TEXTO DEL DOCUMENTO:
Pocos vecinos conocen el nombre real de Jonathan. Más bien lo llaman “Maracucho”, el gentilicio informal para referirse a los originarios de Maracaibo, un municipio ubicado al noroeste de Venezuela.
De ellos, los “maracuchos” se dicen muchas cosas: que tienen carácter fuerte, un tono de voz alto y son “bulleros” (ruidosos).
Hoy esa palabra le da nombre también a su negocio familiar y como dice Jonathan, su marca personal: “Yo creí siempre en Er Maracucho. Escuché muchas voces que decían ‘dejalo, dejalo, dejalo’ o ‘buscate un trabajo fijo’ pero a veces hay que hacerse el sordo y escuchar el yo interior. Y yo escuché al Maracucho que me decía ‘no me deje morir’”.
Cuando llegó a la Argentina hace siete años, su primer trabajo fue el de ayudante de costura. Rápidamente desistió y pasó a ser taxista y luego conductor en aplicaciones de transporte.
Pero ese trabajo no lo convencía. Un día notó que Parque Rivadavia, Caballito, era un punto de reunión de muchos repartidores de comida venezolanos y entendió que allí había una oportunidad de negocio.
“¿Qué puedo ofrecer? Comida venezolana”, recuerda que pensó. No había trabajado en gastronomía en su país, pero era plena pandemia y necesitaba trabajar para mantener a sus cuatro hijos.
“Mi esposa -Jacqueline- me preparó los tequeños y nos fuimos al parque con una mochila. Eran doce bolsas de tequeños y una banqueta de plástico”, explica Torres. Le habían regalado una mochila térmica de repartidor de comida, que él colocaba por encima de la banqueta, para guardar los aperitivos.
El tequeño es un plato típico de la cocina venezolana, cada vez más popular en las calles de la Ciudad de Buenos Aires: se trata de un “palito” de queso duro (“llanero”, que no se funde del todo) que se forra con una masa de harina de trigo y se fríe.
Jonathan cuenta que llegaba todos los días a las seis y media de la mañana con los tequeños calientes en la mochila. El lugar de su negocio improvisado era una de las esquinas del Parque Rivadavia, en donde comenzó a hacerse conocido.
Era difícil. En un momento la pareja se quedó sin efectivo para reinvertir en el emprendimiento y Jacqueline, que trabajaba en una carnicería, tuvo que pedir un préstamo de tres mil pesos.

APLICA LO LEÍDO:
A - Según el texto sobre Jonathan, ¿cuál fue su primer trabajo cuando llegó a la Argentina?
B - Indica si cada afirmación concuerda con el texto sobre Jonathan: (i) Jonathan había trabajado en gastronomía en Venezuela. (ii) El primer día llevaron al parque doce bolsas de tequeños. (iii) Jacqueline trabajaba en una panadería.
C - Continúa el texto sobre Jonathan a partir de su última oración.

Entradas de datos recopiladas
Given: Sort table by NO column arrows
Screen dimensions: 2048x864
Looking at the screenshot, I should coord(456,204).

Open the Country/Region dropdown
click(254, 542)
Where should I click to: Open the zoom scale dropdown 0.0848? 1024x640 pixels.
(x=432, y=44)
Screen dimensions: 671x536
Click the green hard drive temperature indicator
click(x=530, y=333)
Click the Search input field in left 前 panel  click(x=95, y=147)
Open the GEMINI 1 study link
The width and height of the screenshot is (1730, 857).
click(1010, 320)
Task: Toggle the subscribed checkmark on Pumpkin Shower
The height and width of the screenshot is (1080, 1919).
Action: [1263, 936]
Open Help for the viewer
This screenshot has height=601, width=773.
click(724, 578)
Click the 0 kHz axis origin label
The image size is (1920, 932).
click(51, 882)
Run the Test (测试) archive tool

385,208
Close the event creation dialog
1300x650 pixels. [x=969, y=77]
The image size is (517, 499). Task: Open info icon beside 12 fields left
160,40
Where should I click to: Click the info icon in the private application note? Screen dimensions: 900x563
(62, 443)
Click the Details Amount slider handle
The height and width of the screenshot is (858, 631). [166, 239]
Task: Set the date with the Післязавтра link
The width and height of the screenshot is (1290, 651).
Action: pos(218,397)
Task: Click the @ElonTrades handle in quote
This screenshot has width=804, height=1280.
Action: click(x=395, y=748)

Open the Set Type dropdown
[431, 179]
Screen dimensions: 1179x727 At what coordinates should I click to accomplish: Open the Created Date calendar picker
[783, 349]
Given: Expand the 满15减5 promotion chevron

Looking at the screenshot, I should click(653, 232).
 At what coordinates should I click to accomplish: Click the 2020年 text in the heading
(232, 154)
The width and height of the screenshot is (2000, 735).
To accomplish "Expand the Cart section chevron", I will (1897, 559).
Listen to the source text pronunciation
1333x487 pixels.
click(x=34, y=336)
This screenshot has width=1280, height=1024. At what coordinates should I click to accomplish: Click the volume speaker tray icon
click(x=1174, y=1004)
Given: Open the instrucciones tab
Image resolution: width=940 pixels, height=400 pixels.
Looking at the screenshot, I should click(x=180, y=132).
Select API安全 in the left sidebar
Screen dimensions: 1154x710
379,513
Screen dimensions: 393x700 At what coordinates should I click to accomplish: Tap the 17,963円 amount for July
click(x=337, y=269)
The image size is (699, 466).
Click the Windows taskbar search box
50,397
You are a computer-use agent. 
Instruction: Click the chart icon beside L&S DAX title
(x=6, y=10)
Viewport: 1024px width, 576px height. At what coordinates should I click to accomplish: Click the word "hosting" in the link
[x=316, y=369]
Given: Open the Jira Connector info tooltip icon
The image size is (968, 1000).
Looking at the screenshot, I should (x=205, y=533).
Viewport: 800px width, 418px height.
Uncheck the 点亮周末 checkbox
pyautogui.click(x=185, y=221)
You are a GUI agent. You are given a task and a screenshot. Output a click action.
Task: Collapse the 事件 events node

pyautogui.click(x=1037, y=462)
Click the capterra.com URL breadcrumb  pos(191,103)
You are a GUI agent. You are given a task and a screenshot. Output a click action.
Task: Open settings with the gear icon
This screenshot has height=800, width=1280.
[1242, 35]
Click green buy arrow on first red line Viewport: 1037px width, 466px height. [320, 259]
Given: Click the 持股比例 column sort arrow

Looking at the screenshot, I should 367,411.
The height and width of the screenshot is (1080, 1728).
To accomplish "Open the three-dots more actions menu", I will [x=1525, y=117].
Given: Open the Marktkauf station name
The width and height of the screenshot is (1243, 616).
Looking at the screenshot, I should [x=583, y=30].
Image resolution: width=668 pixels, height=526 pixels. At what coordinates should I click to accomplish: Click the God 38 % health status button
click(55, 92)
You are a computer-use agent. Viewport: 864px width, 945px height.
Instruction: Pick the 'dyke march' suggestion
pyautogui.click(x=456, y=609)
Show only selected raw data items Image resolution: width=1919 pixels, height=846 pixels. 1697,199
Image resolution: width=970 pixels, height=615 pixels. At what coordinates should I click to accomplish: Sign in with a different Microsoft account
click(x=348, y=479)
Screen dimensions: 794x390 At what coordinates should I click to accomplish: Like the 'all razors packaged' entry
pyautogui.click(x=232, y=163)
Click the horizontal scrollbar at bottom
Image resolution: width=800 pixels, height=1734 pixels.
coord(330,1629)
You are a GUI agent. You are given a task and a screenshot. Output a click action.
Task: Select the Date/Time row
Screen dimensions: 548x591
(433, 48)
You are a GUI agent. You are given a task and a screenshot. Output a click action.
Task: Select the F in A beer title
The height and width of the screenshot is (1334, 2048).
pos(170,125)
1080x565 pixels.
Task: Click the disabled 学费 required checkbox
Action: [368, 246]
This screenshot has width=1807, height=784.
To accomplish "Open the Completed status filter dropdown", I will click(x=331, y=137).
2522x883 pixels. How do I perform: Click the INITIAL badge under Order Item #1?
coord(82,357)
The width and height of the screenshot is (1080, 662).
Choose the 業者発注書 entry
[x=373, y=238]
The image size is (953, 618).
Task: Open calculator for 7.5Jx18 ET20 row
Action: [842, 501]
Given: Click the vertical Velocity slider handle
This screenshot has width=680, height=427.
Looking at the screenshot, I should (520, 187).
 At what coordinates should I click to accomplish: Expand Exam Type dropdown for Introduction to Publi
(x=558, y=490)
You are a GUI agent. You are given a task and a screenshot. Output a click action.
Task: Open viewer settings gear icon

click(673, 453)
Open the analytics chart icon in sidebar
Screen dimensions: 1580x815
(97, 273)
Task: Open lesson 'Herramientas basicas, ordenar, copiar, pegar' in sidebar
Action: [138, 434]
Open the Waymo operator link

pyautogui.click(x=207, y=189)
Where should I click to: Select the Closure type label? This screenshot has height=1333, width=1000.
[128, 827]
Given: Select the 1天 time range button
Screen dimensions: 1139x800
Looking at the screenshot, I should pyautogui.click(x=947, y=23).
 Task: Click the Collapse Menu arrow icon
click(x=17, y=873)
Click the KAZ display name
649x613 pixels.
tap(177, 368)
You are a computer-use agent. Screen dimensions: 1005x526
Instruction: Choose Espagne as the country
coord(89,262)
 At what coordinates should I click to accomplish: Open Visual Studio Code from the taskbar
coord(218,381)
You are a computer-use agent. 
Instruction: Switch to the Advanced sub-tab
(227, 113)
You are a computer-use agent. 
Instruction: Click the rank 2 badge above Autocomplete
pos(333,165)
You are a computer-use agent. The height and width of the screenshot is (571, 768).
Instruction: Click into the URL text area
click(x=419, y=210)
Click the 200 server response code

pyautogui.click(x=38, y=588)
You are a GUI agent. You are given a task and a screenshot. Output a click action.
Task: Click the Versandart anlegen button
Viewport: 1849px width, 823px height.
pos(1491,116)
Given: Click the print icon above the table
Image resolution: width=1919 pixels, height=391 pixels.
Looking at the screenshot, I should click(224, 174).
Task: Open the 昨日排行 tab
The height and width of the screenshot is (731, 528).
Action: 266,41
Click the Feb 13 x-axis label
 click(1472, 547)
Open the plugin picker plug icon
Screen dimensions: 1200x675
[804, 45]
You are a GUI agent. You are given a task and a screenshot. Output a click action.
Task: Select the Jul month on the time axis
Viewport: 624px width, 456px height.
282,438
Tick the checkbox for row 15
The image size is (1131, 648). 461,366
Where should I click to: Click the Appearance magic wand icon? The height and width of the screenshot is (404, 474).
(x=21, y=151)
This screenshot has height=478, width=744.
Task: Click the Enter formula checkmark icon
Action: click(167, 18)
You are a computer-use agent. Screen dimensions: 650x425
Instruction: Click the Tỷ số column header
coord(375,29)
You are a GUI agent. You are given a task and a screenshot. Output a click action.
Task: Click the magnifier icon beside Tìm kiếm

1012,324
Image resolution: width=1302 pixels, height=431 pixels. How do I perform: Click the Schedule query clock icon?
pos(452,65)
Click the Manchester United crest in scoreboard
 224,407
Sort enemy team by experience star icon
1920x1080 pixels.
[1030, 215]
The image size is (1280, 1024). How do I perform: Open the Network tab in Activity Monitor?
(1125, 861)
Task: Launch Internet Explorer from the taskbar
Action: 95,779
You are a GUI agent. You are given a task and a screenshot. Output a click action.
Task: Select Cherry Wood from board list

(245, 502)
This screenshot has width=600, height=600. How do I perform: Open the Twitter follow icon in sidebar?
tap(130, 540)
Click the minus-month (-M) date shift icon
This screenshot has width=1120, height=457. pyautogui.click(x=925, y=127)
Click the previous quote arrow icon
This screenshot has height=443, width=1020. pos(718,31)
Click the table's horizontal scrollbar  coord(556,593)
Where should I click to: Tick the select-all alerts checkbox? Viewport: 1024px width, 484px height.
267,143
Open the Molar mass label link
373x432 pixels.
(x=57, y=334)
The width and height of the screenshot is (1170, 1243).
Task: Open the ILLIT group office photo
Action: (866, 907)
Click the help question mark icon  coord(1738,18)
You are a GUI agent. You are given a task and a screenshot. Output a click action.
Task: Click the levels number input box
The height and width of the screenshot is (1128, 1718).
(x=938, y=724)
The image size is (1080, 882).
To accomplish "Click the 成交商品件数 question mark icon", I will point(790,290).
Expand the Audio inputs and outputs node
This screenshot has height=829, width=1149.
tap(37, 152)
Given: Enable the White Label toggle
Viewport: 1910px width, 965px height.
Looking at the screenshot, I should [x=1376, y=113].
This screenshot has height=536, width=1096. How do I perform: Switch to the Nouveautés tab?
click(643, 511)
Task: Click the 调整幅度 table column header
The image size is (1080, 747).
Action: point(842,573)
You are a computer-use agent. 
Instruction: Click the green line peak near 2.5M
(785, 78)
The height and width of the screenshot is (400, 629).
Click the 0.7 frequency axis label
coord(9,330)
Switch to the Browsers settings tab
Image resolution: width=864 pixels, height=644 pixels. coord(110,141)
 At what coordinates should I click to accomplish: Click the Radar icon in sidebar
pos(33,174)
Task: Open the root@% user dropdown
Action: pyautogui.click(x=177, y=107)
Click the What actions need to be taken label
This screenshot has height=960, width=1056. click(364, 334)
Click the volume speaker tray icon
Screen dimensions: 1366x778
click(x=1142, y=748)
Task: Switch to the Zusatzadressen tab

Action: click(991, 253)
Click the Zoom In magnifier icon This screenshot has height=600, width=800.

RESPUESTAS:
A - Fue ayudante de costura.

B -
(i) No: "No había trabajado en gastronomía en su país".
(ii) Sí: "Eran doce bolsas de tequeños y una banqueta de plástico".
(iii) No: "Jacqueline, que trabajaba en una carnicería".

C -
“Una particularidad que tenía Er Maracucho era que yo ponía la banqueta, la mochila y empezaba a gritar a todo pulmón ‘¡Tequeño! ¡Tequeño! ¡Tequeño’. Y no paraba de gritar hasta que no vendía la última bolsa”, cuenta.
Con el aislamiento estricto se volvió imposible la venta en el parque, por lo que se acercó a la Parroquia Nuestra Señora de Caacupé, ubicada justo en frente y en donde se congregan muchos miembros de la comunidad venezolana en Argentina. Allí le cedieron el estacionamiento para que vendiera sus productos.
“Yo siempre vi Er Maracucho como un negocio, o sea, no lo vi como un ‘mientras sale algo’, como una changuita”, cuenta el emprendedor. A partir de ese momento los vecinos de otros barrios de la Ciudad de Buenos Aires comenzaron a conocer su negocio.
Así, consiguió su primer y actual en Avenida Avellaneda 905, Caballito: “Se nos acercó una persona de BBVA y nos ofreció Openpay, que es lo que venimos usando ahorita con muchos beneficios, desde intereses más bajos hasta herramientas para las personas como QR, link de pago, transferencias. De verdad que nos ha ayudado a crecer bastante y a categorizar en los bancos de primera, ha sido una herramienta muy fundamental”.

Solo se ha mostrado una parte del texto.